What changes were proposed in this PR?

Stop version-tracking the betterproto-generated Python files under amber/src/main/python/proto/. Add a genPythonProto sbt task that runs bin/python-proto-gen.sh as a dependency of WorkflowExecutionService/Compile/compile, with a graceful skip when protoc is missing. Wire protoc 3.19.4 (matching PB.protocVersion) and betterproto[compiler]==2.0.0b7 into the three image build stages (worker,master, web-app) and the three CI jobs that touch Python proto (python, python-state-materialization-mac, amber-integration). The 14th tracked file (proto/org/apache/texera/web/__init__.py) had no corresponding .proto source and is gone after regen; grep confirms no callers.

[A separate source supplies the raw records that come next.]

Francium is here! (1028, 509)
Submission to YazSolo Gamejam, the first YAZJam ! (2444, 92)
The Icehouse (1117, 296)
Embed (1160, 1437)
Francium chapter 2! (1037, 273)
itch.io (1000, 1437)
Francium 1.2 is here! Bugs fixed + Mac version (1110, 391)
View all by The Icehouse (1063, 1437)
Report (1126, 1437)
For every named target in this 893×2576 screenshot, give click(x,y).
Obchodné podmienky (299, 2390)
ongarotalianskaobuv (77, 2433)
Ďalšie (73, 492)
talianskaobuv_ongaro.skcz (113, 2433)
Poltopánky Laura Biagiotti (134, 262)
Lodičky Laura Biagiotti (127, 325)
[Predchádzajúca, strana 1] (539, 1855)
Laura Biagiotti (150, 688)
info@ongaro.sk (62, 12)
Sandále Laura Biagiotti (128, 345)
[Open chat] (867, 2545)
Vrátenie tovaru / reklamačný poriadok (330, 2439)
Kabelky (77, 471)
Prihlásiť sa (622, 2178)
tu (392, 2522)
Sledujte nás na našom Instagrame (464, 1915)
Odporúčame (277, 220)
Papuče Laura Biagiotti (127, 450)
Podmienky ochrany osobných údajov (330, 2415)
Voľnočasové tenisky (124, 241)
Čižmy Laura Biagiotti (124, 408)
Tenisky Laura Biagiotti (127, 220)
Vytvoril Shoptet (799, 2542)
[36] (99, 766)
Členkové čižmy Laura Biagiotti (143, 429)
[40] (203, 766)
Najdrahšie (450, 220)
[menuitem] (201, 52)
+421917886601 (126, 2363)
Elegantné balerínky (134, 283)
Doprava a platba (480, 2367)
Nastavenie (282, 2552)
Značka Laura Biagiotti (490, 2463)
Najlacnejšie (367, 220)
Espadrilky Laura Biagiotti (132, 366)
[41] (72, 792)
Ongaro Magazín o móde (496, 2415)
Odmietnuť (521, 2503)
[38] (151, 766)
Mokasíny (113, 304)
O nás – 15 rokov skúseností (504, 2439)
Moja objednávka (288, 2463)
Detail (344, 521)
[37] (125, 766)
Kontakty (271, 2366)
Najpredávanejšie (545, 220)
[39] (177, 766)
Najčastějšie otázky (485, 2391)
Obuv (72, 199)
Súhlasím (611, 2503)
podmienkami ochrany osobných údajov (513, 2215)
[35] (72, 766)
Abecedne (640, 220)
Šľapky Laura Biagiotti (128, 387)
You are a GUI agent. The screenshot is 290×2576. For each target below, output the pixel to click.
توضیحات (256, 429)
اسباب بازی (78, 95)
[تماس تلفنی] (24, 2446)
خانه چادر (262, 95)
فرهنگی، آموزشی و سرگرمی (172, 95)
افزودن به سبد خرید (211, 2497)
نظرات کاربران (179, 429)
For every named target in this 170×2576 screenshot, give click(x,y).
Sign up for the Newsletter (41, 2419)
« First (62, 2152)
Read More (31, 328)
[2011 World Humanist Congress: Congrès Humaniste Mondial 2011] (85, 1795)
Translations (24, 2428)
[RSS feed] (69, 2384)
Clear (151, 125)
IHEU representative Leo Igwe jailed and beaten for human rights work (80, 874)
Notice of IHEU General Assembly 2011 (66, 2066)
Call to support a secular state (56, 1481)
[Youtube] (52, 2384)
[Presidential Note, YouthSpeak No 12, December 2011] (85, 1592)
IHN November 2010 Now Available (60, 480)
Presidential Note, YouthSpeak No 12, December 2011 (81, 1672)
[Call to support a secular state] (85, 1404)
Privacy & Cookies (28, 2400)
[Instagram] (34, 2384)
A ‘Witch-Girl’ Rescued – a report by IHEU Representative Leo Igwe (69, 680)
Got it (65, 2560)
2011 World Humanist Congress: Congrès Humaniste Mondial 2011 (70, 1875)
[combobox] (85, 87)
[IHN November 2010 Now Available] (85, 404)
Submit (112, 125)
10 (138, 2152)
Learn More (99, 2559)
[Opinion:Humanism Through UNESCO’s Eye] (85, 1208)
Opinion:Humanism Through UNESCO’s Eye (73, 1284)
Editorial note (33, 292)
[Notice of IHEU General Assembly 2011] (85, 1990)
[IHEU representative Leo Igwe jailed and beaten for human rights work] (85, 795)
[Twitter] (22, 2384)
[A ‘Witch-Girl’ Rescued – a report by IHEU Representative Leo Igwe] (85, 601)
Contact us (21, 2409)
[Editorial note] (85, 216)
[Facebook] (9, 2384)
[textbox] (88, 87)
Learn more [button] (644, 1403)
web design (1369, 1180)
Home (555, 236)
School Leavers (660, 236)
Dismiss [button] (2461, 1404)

Any related issues, documentation, or discussions?

Closes: #4102

How was this PR tested?

locally: sbt clean WorkflowExecutionService/compile regenerates the tree and pytest -m "not integration" passes; skip path verified with protoc absent. All three Docker images build end-to-end. CI covers the workflow YAML on
push.

Was this PR authored or co-authored using generative AI tooling?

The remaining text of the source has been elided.